Шурка прошёлся по поляне вокруг сосны, потыкал лопатой.

— Земля-то мёрзлая, — уныло сказал он.

Наконец он примерился, нашёл какую-то небольшую ямку, стал её расширять. Торф поддавался плохо: не оттаял как следует. Шурка копал мучительно, часто останавливаясь отдохнуть.

— Ну, яму я выкопаю, ладно. Только ты до суда не доводи. Она меня затоптать хотела. Вон какая морда, она нас всех потопчет!

Лосиха повернула голову на шум, но не вставала, а только смотрела, что делает Шурка.

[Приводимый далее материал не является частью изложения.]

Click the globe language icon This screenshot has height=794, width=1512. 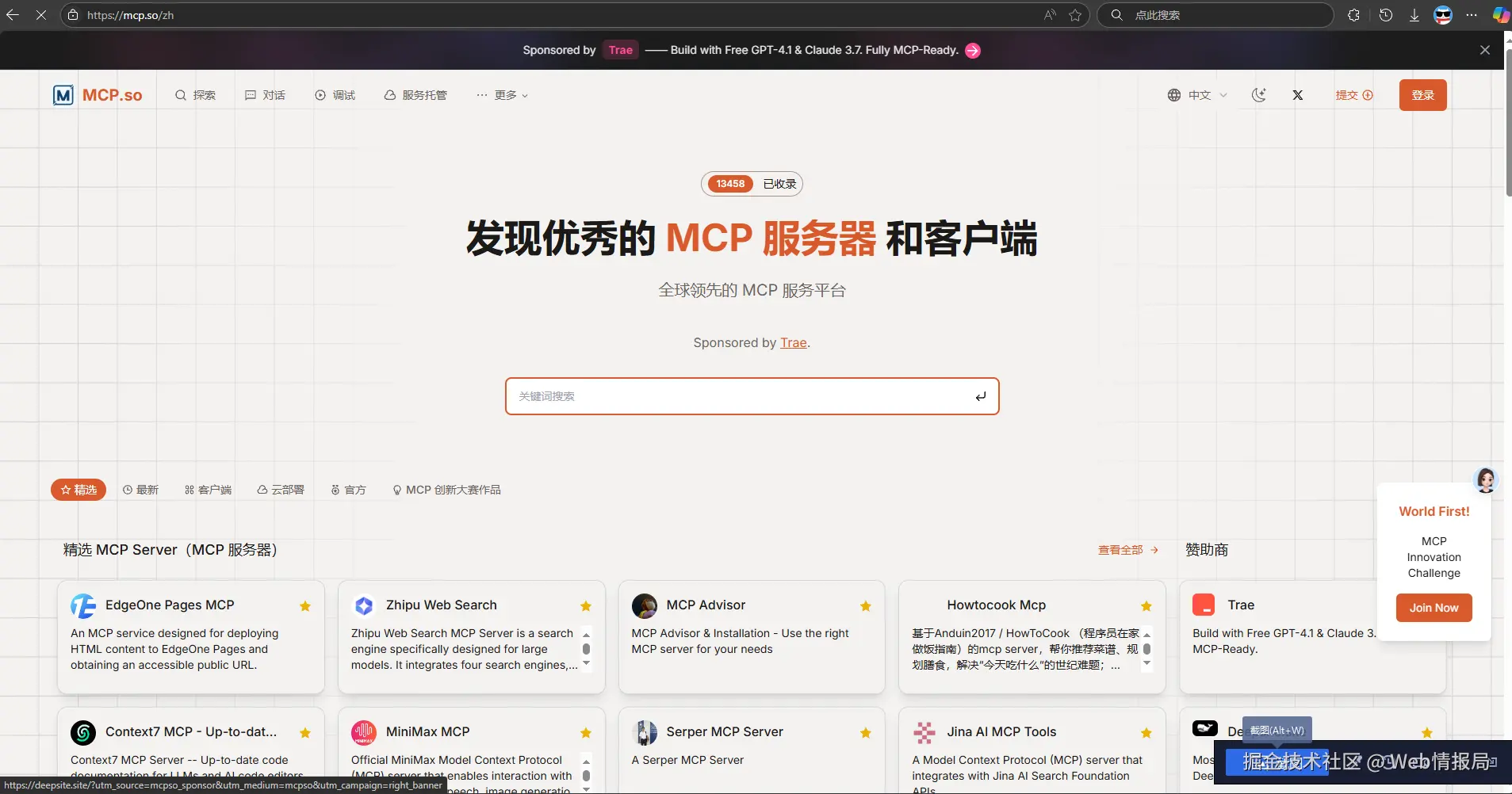[1173, 94]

Через час яма была готова, и Шурка обвязал ноги лосёнка бельевой верёвкой. Потом, закинув верёвку на плечо, стал подтягивать его к яме.

— Помогите, что ль, — сказал он, напрягаясь изо всех сил.

Я хотел было подсобить ему, чтоб скорее кончить всё это тяжёлое дело, но Булыга взял меня за рукав.

— Пускай сам, — сказал он. — Сам убил — сам пускай хоронит.

Уже у ямы лосёнок застрял в кустах. Шурка дёрнул яростно и оборвал верёвку.

— Барахло! — закричал он, чуть не плача и махая обрывком. — Верёвка твоя дрянь! Гнилушка.

— Надвяжешь.

Затрещали кусты — лосиха медленно поднялась и пошла к Шурке, высоко подымая ноги, выбирая место, куда ступить.

— Она ведь убьёт! — закричал Шурка, бросая верёвку. — Она меня помнит!

— Небось, не убьёт, — сказал Булыга. — А убьёт — похороним. Яма-то как раз готова.

Шурка сплюнул, поглядел ещё на лосиху и вдруг бросился в сторону.

— Куда? — закричал Булыга.

Но Шурка не отвечал, ломал сучки, выбираясь на тропу.

— Вертайся, дурак! — заорал Булыга.

Выйдя из кустов на поляну, лосиха остановилась, подняла кверху голову, так что стала видна её коротенькая бородка, и захрипела. Она жестоко исхудала, грязно-бурая шерсть на ней свалялась и висела клочьями.

— Опасно всё-таки, — сказал я. — Может убить.

— Небось, не убьёт, — повторил Булыга. — Сама еле дышит.

Лосиха обнюхала верёвку, шумно выдохнула, отошла и снова тяжело легла в кусты.

— Эй, — закричал Булыга, — вертайся!

— Не вернусь! — откликнулся Шурка неподалёку. — Она меня помнит!

Перемазанный торфом, с разодранным лбом вышел Шурка к сосне, боком-боком подошёл он к лосёнку, наклонился, взял в руки верёвку.

— Я сделаю, — сказал он. — Постараюсь. Ты токо до суда не доводи.

Спустив лосёнка в яму, Шурка стал её торопливо забрасывать землёй.

— Всё, — сказал он. — Теперь всё. Пошли домой.

— Погоди, — сказал Булыга. — Посмотрим, что она будет делать.

Лосиха долго ещё лежала на месте, потом поднялась и пошла к торфяной куче, наспех набросанной Шуркой. Подняв голову кверху, она вдруг коротко захрипела, забормотала что-то и легла животом на торфяную кучу.